#### Task details
Beginning at the line that contains "Bible Project Reading Plans (635, 504)", return every remaining line of the data below exactly; return nothing before it.

[Collected data]
━━━
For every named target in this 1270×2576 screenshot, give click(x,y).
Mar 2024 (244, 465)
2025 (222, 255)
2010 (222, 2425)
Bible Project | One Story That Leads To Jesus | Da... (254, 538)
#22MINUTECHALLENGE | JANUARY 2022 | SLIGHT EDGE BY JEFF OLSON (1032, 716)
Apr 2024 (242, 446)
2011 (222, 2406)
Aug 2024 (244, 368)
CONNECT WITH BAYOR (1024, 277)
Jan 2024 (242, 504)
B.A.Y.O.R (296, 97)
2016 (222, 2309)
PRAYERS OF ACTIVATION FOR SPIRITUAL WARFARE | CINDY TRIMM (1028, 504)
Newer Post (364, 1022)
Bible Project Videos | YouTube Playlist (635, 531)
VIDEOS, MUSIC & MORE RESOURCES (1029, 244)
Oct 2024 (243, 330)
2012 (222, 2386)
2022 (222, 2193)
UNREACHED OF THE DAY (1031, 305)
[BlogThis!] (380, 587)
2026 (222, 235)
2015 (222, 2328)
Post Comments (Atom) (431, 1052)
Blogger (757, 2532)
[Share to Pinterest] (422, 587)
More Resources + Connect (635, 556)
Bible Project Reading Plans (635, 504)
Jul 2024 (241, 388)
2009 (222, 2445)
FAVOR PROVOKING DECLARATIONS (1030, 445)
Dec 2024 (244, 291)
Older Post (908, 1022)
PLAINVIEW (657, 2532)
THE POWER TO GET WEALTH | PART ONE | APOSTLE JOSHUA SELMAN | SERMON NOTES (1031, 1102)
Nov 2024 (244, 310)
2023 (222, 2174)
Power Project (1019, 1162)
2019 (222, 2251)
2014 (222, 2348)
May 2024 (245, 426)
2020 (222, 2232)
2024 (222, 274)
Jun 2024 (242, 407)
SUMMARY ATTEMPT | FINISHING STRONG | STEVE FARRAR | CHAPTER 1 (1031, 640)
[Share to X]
━━━
#### Written response
Bible Project Reading Plans (635, 504)
Jul 2024 (241, 388)
2009 (222, 2445)
FAVOR PROVOKING DECLARATIONS (1030, 445)
Dec 2024 (244, 291)
Older Post (908, 1022)
PLAINVIEW (657, 2532)
THE POWER TO GET WEALTH | PART ONE | APOSTLE JOSHUA SELMAN | SERMON NOTES (1031, 1102)
Nov 2024 (244, 310)
2023 (222, 2174)
Power Project (1019, 1162)
2019 (222, 2251)
2014 (222, 2348)
May 2024 (245, 426)
2020 (222, 2232)
2024 (222, 274)
Jun 2024 (242, 407)
SUMMARY ATTEMPT | FINISHING STRONG | STEVE FARRAR | CHAPTER 1 (1031, 640)
[Share to X]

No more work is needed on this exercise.